Fig. 5. Sequences vectorially activate adjacent spines in the IN or OUT directions along the dendritic axis.

(A) Representative local sequences that had different directions, IN (inbound, red) and OUT (outbound, blue), relative to the cell body. Relative locations of the spines in these two local sequences are plotted as a function of relative times of their activity (t). In these coordinate planes, we calculated the coefficients of determination (R²) and the slopes (b₁) of the regression lines (black). (B and C) The cumulative density functions of R² (B) and b₁ (C) of all 350 local sequences were compared to the 95% confidence intervals (gray areas) of 10,000 bootstrap surrogates. (D) Peri-SW time histograms of the event frequencies of IN (red) and OUT (blue) sequences (top) and their differences (bottom).

Fig. 6. Distributed clusters of sequential synaptic activation during SWs.

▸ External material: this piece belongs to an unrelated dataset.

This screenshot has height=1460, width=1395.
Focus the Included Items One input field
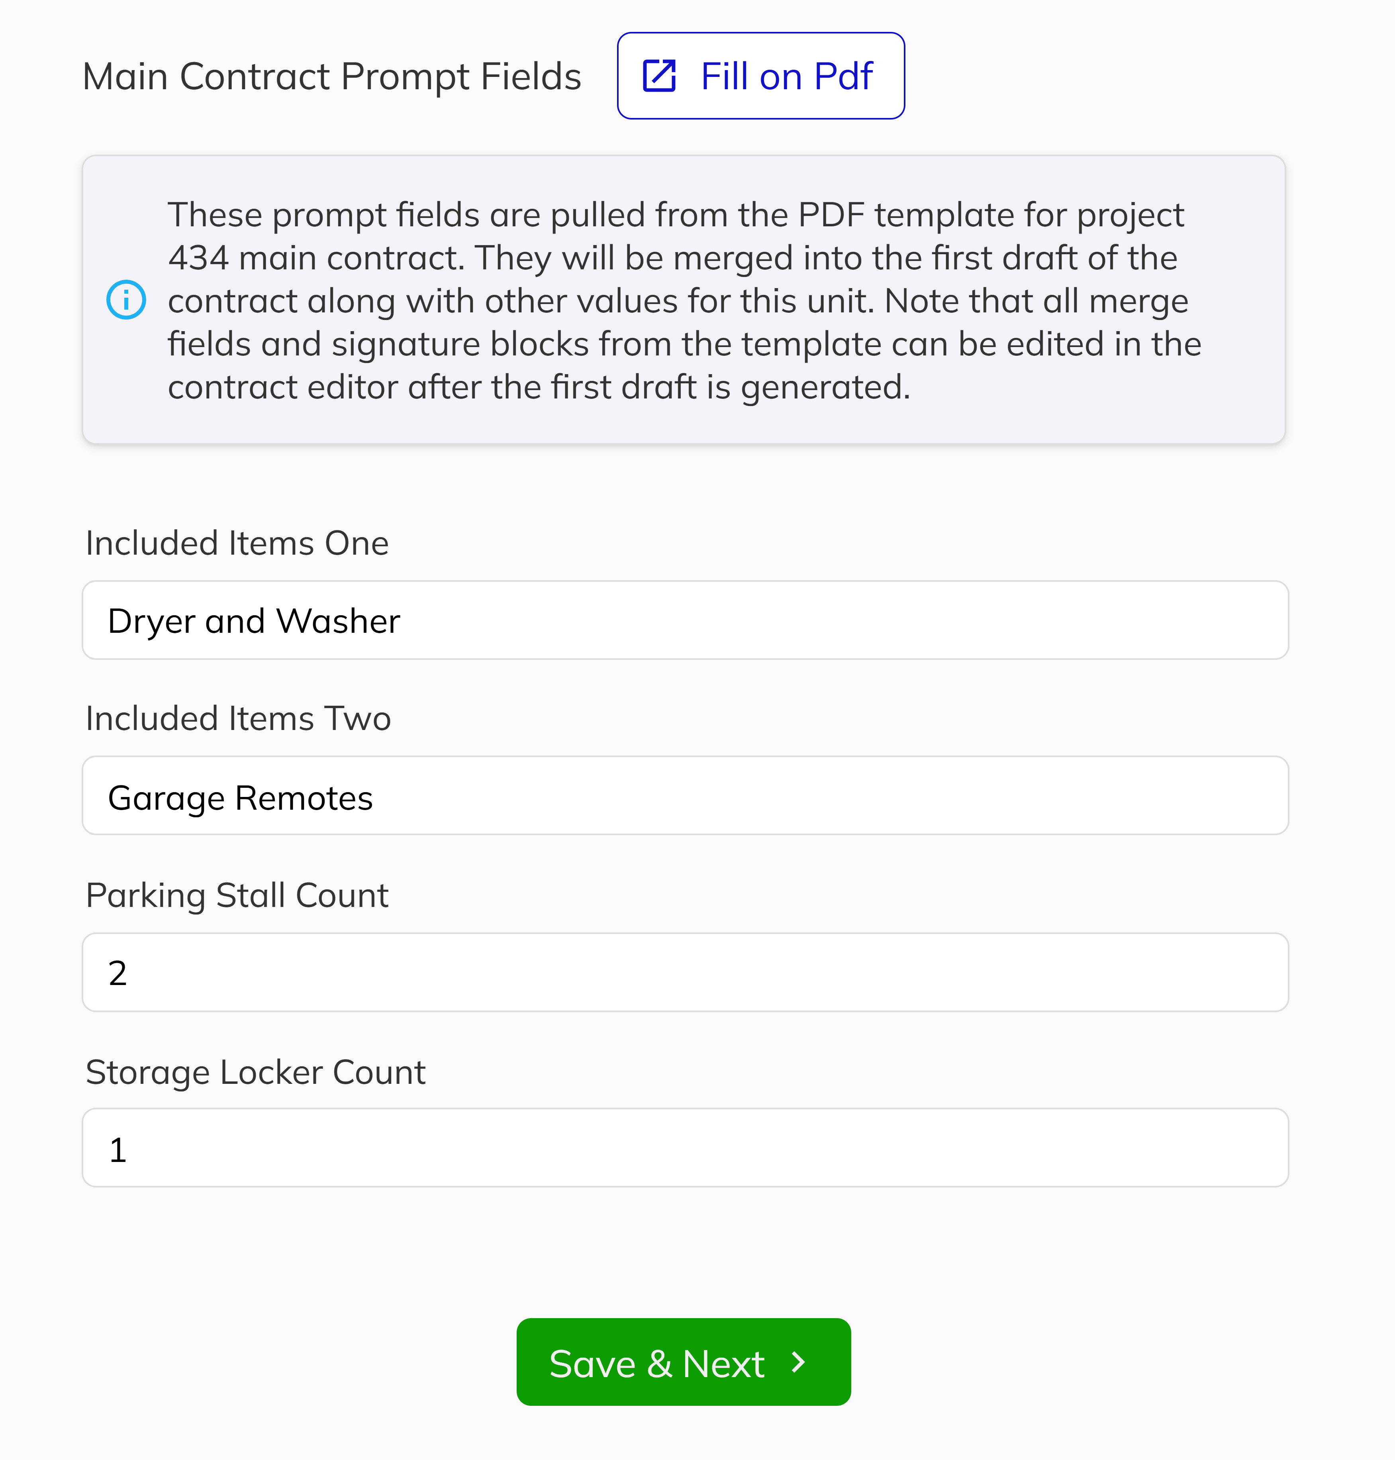684,620
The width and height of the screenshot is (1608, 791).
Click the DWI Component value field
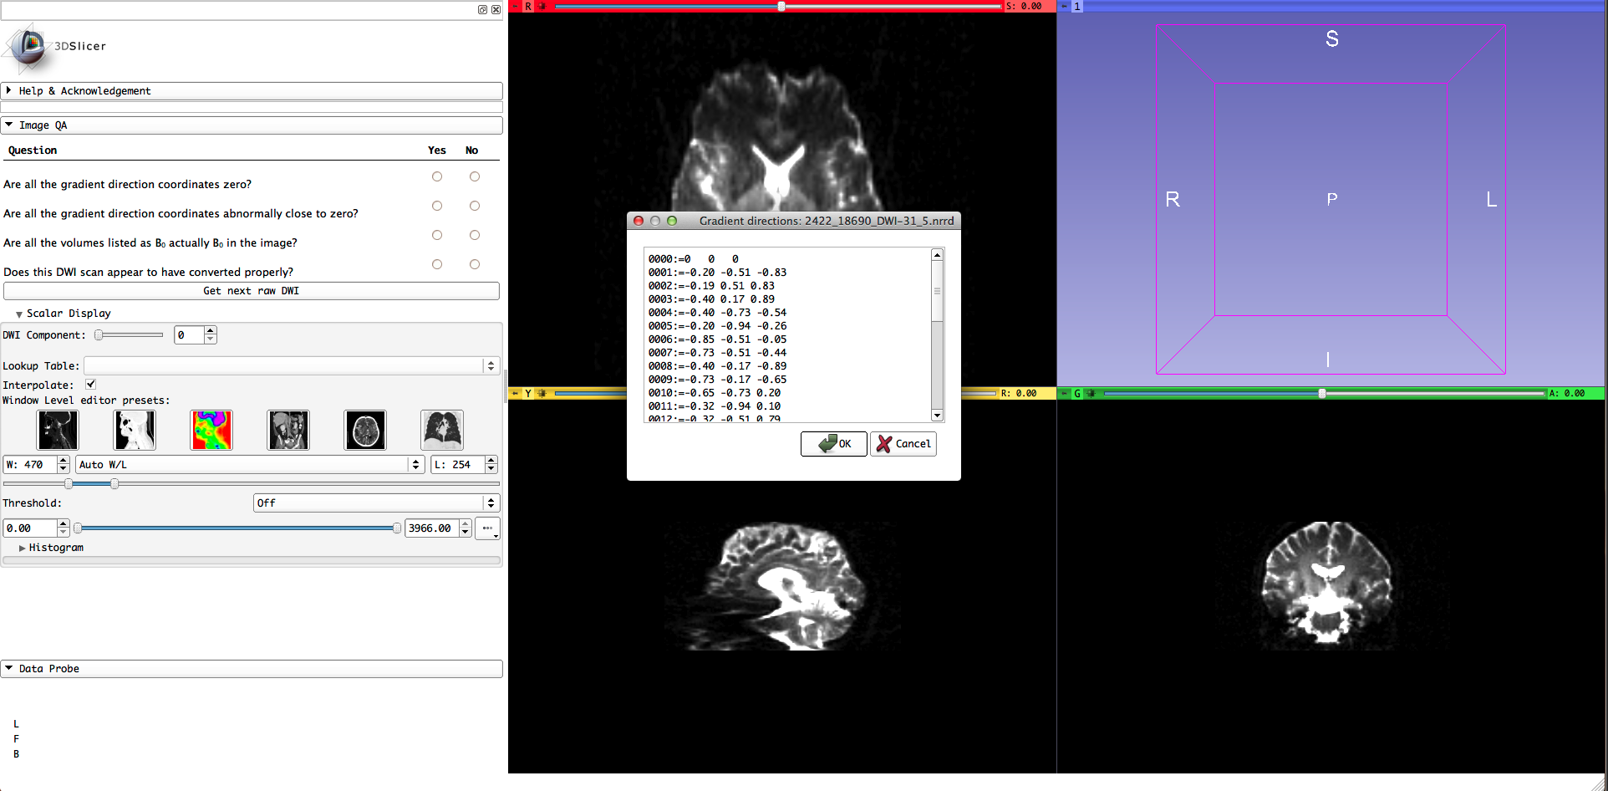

During activity propagation in SWs, sequential spikes are sorted into discrete sequential synaptic inputs to locally clustered spines of a downstream neuron. The sequential synaptic inputs are vectorially toward (IN) or away from (OUT) the cell body. Thus, sequential replays of neuronal ensembles may converge on specific target dendritic zones (hotspots) in a spatiotemporally preserved fashion, thereby augmenting nonlinear dendritic computation.